After their separation, Picasso was kind to Gilot, perhaps even kinder than in their cohabitation.  Finally, he suggested they have some fun, staying out at clubs all night until the dawn, and then not bothering to sleep for the next day.  Picasso even suggested that Gilot stay with him, but she protested that she could not go back to the “old way of life,” and left that evening.  In sum, they had arrived at amicable relations as Picasso continued his presence in their children’s lives. 

Modern Reinterpretation 

Now that we must endure the stupidity of the me too movement, you can be sure that Picasso is in the feminists’ cross-hairs. The left now views Picasso as some type of harrassar or abuser, though he would likely only qualify for some vague charge such as “emotional abuse.”  At any rate, any woman was quite free to leave him at any time. 

What I saw at an art exhibit in Dallas really got my blood boiling: there was a “trigger warning,” which insinuated that Picasso had somehow exploited the women whom he painted. Hardly. As we see through Gilot’s memoir, Picasso’s lovers and wives were only too eager to be the subject of his art–who wouldn’t be? In other words, this Picasso-backlash is gaslighting. 
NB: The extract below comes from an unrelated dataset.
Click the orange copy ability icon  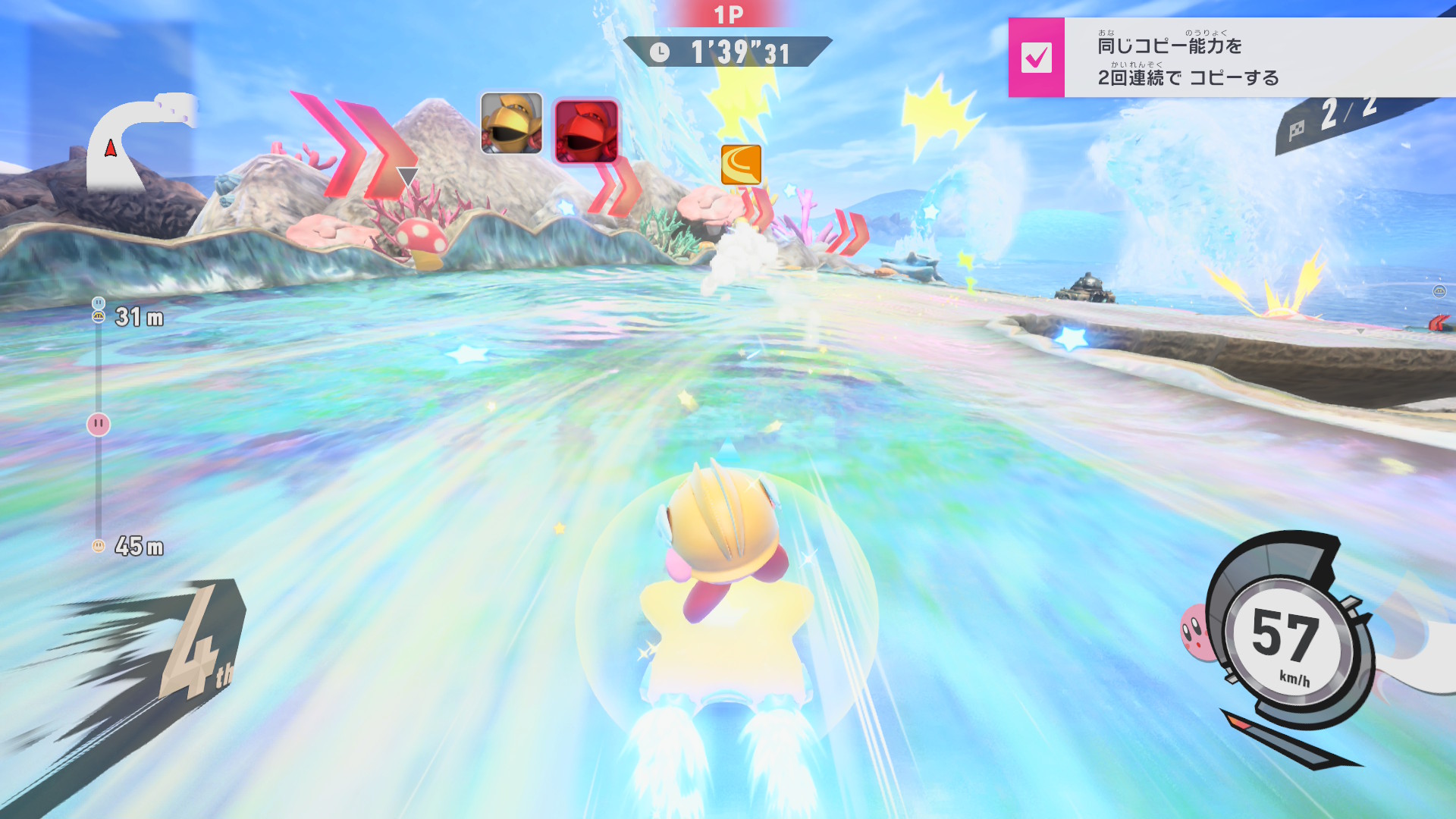[x=741, y=165]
What we see in NPR and other leftist organs is the notion that Picasso somehow appropriated these women’s likeness, as though they were unaware he was painting them. NPR views Life with Picasso in the vein of Gilot being oppressed by Picasso, and only when she left him does she become a hero to the left, concentrating on her own art (which as far as I can tell is strongly influenced by Picasso). 

NPR calls Life with Picasso “a revealing precursor to the literature of #MeToo.”  First of all, what the hell is “literature of MeToo”? Second of all, whatever that genre might be, Life with Picasso is not part of it.  It’s clear in the memoir that Picasso’s charm and genius are what attracted Gilot to him, and that when she decided to leave him, she did so quite willingly, and Picasso hardly forced her to do otherwise.